いろいろ考えてみると、セッション情報とかクッキーとかがe-TAXシステム側が想定したものと異なるものになっているに違いないと思う。こうなると、セッション情報とかクッキーが無効になるまで時間を置いて再度トライする以外に方法はないのでは、と考えた。

ということで、時間を置いて(30分くらい間をおいたと思う)、再度トライしてみた。「予想通り」、申告書が送信された。それにしても、なんとも複雑なシステムだ。

電子証明書を更新すると、e-Taxシステムへの登録をやりなおさねばならない: やっとの思いで申告書を送信したのはいいが、「電子証明書が登録されているものと異なります」というメッセージがでて送信した申告書を受け付けてくれないではないか。

電子証明書を更新すると、e-TAXへの電子証明書の再登録が必要ということらしい。
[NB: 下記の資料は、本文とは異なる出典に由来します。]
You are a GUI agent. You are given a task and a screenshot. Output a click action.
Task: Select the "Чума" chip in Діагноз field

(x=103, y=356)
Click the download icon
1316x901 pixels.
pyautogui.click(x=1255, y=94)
あらためて、e-TAXのサイトを調べてみると、以下のような記述があった

電子証明書の更新後は電子証明書の再登録が必要です!
電子証明書の有効期限が切れた場合や引越しなどにより電子証明書の更新を行ったかたは、更新した電子証明書をe-Taxに再度登録する必要があります。
確定申告書等作成コーナーをご利用になる場合は、作成コーナートップページの「申告書の作成を開始」ボタンから操作を始めると、電子証明書の再登録とともに所得税の確定申告書なども作成できますので、便利です。

となっており、「確定申告書コーナー操作の手引き 電子証明書の再登録編」なるPDFファイルがおかれている。この手引きをみると、確かに、電子証明書を再登録するボタンがあるにはある。

なんとも、複雑なシステムではないか。3年おきに電子証明書が更新されるたびに、e-Taxに登録をしなおさねばならないということのようだ。

やっとの思いで確定申告を終えた: 電子署名書を登録しなおし、あらためて確定申告書を送信。なんとか、全ての作業を終了することはできた。しかし、なんとも複雑怪奇なシステムではないかとの感想だ。

実は、電子証明書を登録しなおした後、再び、「エラーコードHJS0436E」が発生。時間をおきながら申告書の送信を何回も試している。実に、大変な作業を強いられた。

特に、エラーコードHJS0436Eに関わる問題は、システム上のなんらかのバグではないかと疑ってしまう。もちろん、インストラクションを詳細に読まないで、いろいろ間違った操作を行なった可能性はなくはない。そうだとしても、これだけ使いにくいシステムは珍しいのではないかとおもってしまった。

「使って実感 ネット申告 e-Tax」なんてキャンペーンの台詞がしらじらしく感じてしまった、というのが私の実感。今年も、いままでで同じく、e-Taxシステムに振り回されてしまった。